Records excerpted from a collection

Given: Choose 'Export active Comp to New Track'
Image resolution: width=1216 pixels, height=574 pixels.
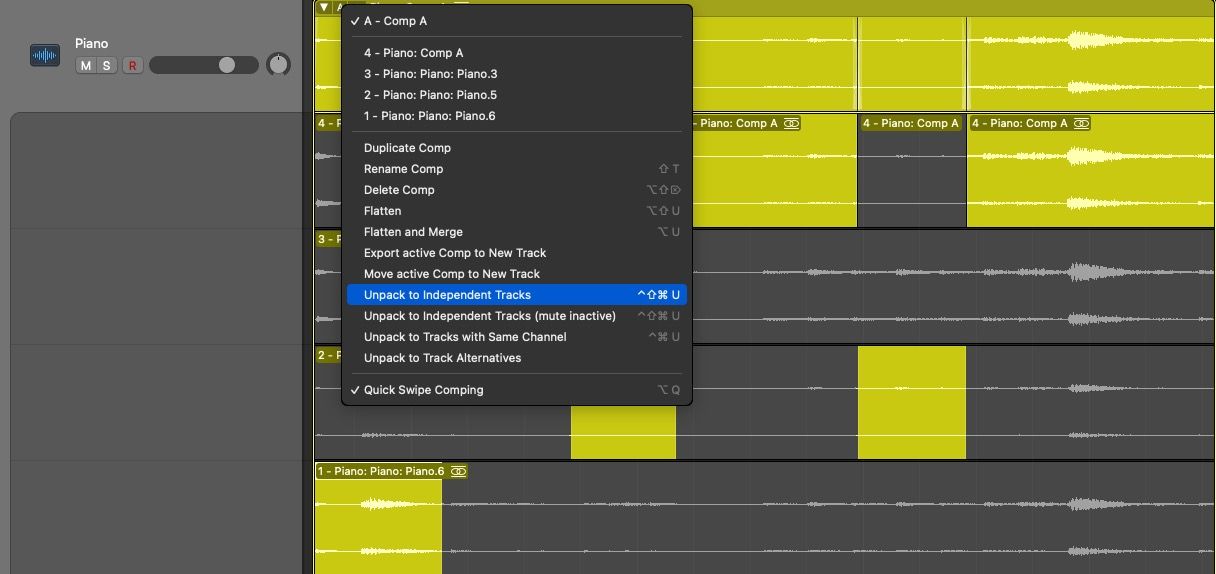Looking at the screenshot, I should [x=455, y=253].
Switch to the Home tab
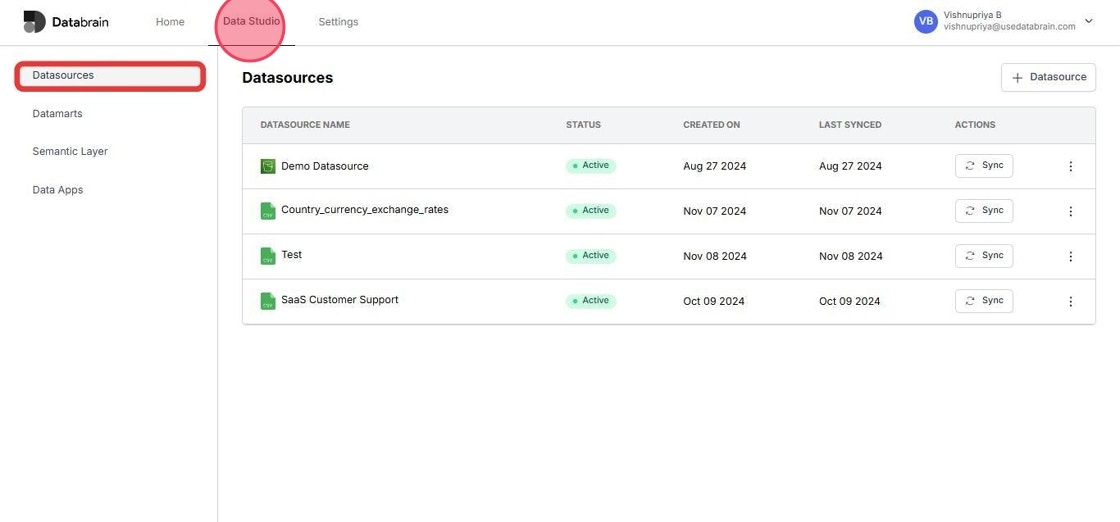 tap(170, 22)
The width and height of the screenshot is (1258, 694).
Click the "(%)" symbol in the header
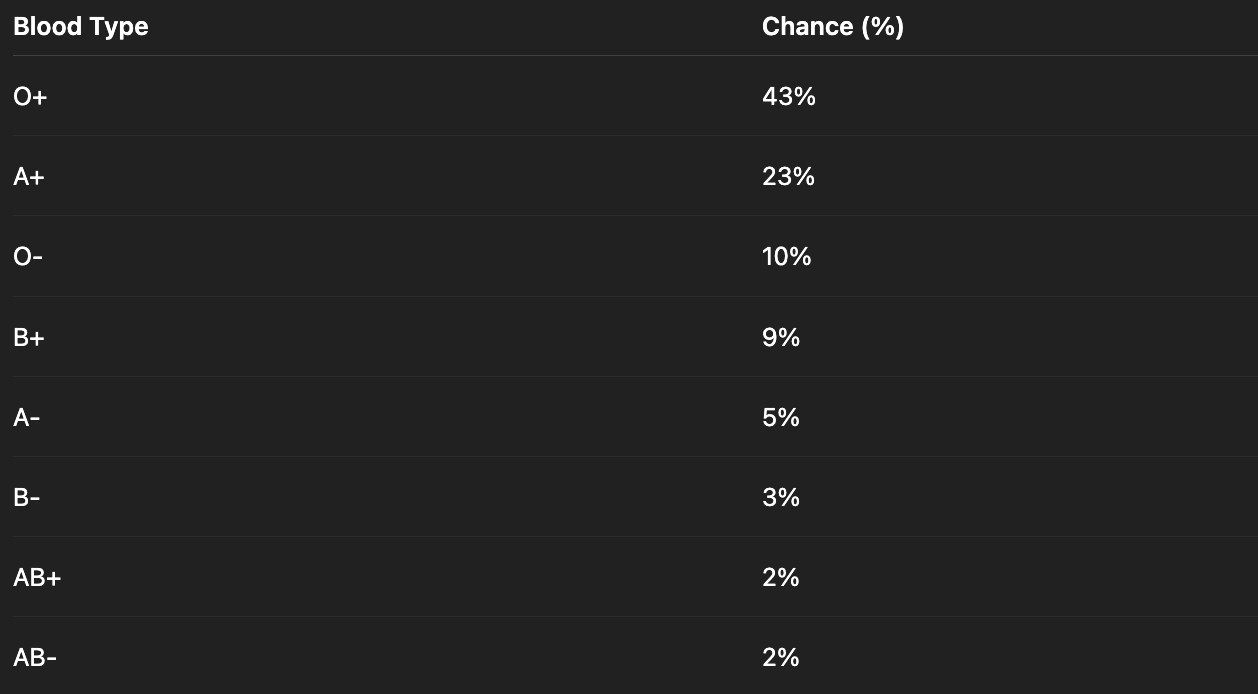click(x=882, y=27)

==

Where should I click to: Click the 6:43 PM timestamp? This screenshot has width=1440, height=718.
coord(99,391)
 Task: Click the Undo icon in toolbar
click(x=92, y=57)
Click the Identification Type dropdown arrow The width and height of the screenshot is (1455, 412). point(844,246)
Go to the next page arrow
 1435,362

Problem requirements
Starting at the line above that holds "Given: Choose 'Export", return each line up to and including the one that holds "The width and height of the screenshot is (1258, 694).", exactly as written, minus any pictures.

Response area
Given: Choose 'Export active Comp to New Track'
Image resolution: width=1216 pixels, height=574 pixels.
Looking at the screenshot, I should [x=455, y=253].
Switch to the Home tab
 tap(170, 22)
The width and height of the screenshot is (1258, 694).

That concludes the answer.